:: Set of tasks ::
a: Print the part of the housing market commentary starting at "Nicky Stevenson, managing" and ending at "much more regularly.", word for word.
b: Write what follows in the housing market commentary, picking up after its last sentence.

:: Supplied passage ::
──────
Nicky Stevenson, managing director at national estate agent group Fine & Country:

“House price growth is slower than it was a year ago, but still holding up much more robustly than many commentators foresaw. 

“Confidence is returning as inflation falls and the economic outlook brightens, and this in turn is leading to increasing activity in the property market.

“Buyers have a lot more choice than they did during the frantic months in 2021 and 2022 thanks to strengthening stock levels. 

“This makes for a much healthier market, and is encouraging buyers to begin their house search as they can see options appearing much more regularly.

“Importantly, mortgage rates haven’t moved too much since the latest increase in the base rate and this stability is helping the market put on a strong showing as we move towards the summer.” 

Jonathan Hopper, CEO of Garrington Property Finders:

“The night is often coldest just before dawn, and this snapshot from March reveals a market still iced over by the post-Truss chill.

“March’s 1.2% drop in average property prices wasn’t just the fourth month-on-month fall in a row, it was also a sharper drop than those seen in the depths of winter.

“This latest decline has throttled back the annual pace of price growth across the board, but especially sharply in London – where the annual rate of inflation halved in the space of just a month.

“But falling or flatlining prices are piquing the interest of would-be buyers, and we’re starting to see a steady stream of buyers come out of the woodwork, fired up by settling mortgage rates and the sense that there are now some bargains to be had.

“We’re even seeing some first-time buyers, fed up with soaring rental costs, return to the market – and in many cases they are drawn to the former investment properties being offloaded by buy-to-let landlords for whom the sums no longer add up.
──────
:: Material provided ::
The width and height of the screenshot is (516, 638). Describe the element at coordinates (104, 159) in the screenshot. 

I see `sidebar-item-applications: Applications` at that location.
──────
:: Exercise results ::
a:
Nicky Stevenson, managing director at national estate agent group Fine & Country:

“House price growth is slower than it was a year ago, but still holding up much more robustly than many commentators foresaw. 

“Confidence is returning as inflation falls and the economic outlook brightens, and this in turn is leading to increasing activity in the property market.

“Buyers have a lot more choice than they did during the frantic months in 2021 and 2022 thanks to strengthening stock levels. 

“This makes for a much healthier market, and is encouraging buyers to begin their house search as they can see options appearing much more regularly.

b:
“Increasing levels of buyer interest are slowly pushing up the number completed sales, and in some cases leading sellers to get carried away on pricing. In many parts of the UK, this remains a buyer’s market and homes that are priced competitively are selling well; overly optimistic sellers risk seeing their home sit on the shelf as buyers feel they have both time and choice on their side.

“As this tension eases and the market finds its new equilibrium, prices are likely to meander in the second half of the year.

“While prices always hog the headlines, the most positive trend is in transaction volumes. The number of homes coming onto the market and being bought is creeping back up and the market is slowly becoming more free-flowing. 

“The price reset has been hard but the market is rebooting.”

Iain McKenzie, CEO of The Guild of Property Professionals: 

“House prices are still holding steady despite the financial challenges faced by many households. This will be welcome news to sellers who might have expected worse news in the first half of the year.

“There has been a slight drop compared to last month, but as there are now more properties on the market than this time last year, we are seeing sellers being more flexible on the asking price.

“We saw today that inflation is finally coming down. This should help reassure prospective buyers that they will be able to afford their mortgage repayments and that confidence in the market will keep house prices robust. 

“Getting inflation under control has come at the cost of higher interest rates, which in turn impacts on mortgage availability. If this improves, we may see more competitive offers being put on the table by lenders and this too will get more people on the property ladder.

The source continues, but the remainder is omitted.